I'm not sure if "mainstream evangelicalism" is the best term, and I'm having a hard time defining what I mean exactly, but just the overall general spirit of the age, emotionalism, entertainment, shallowness, "fun church", man-centered self help preaching, using natural means to attract unbelievers (like drawing them to church with the "worship experience", entertainment, concert style music, big screens), and so on. Groups like hillsong, for example. 

I'm still not sure if that's a clear definition because of how undefined evangelicalism is today, but I hope you get what I mean.

Do these people have the gospel or are they to be called out and separated from?


----------



## Taylor (Dec 27, 2022)

“Mainstream evangelicalism” is so broad an umbrella that this question is virtually impossible to answer.
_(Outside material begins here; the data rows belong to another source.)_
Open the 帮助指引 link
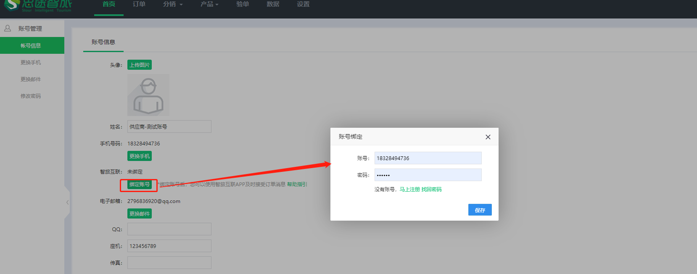Image resolution: width=697 pixels, height=274 pixels. 297,184
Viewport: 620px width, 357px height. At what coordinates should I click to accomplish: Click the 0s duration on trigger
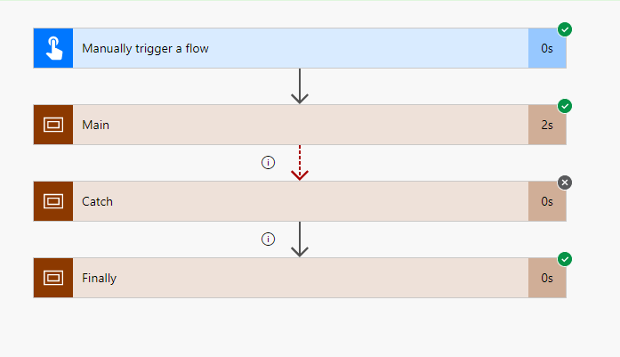(547, 48)
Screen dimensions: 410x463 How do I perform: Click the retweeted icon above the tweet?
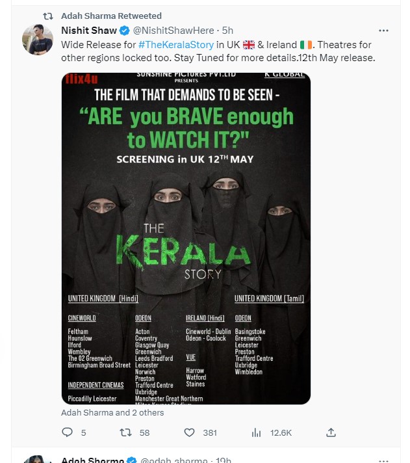pos(47,16)
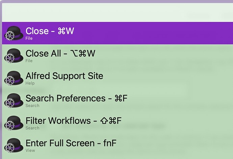The height and width of the screenshot is (159, 233).
Task: Select Search Preferences – ⌘F result title
Action: click(x=77, y=98)
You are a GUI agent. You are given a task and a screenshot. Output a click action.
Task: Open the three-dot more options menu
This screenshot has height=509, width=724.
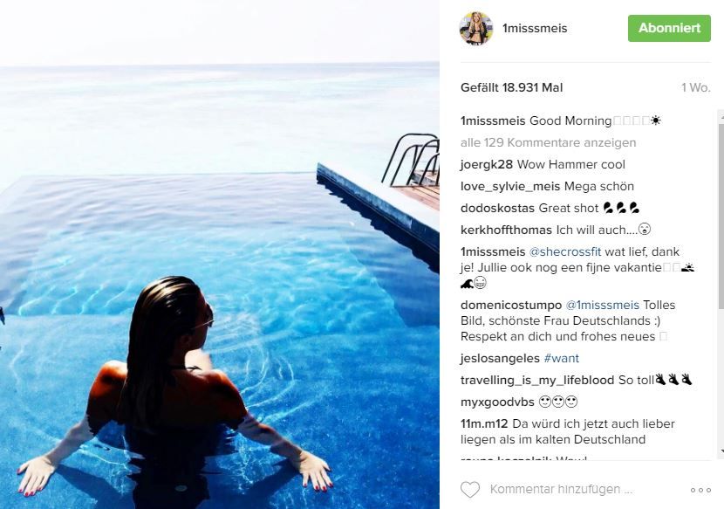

I’m not sure what purpose answering this question would serve at this point, anyway.

Reactions: Like 1


----------



## Polanus1561 (Dec 27, 2022)

Practically, What do you mean in your last line, “called out and be separated from”? How do you separate from another church?


----------



## dan30 (Dec 27, 2022)

Polanus1561 said:


> Practically, What do you mean in your last line, “called out and be separated from”? How do you separate from another church?


Not so much separated from another _church_ per se, but I meant whether we should consider them brothers or not. Similar to our relationship with roman catholics, for example. "separate" was a poor word choice.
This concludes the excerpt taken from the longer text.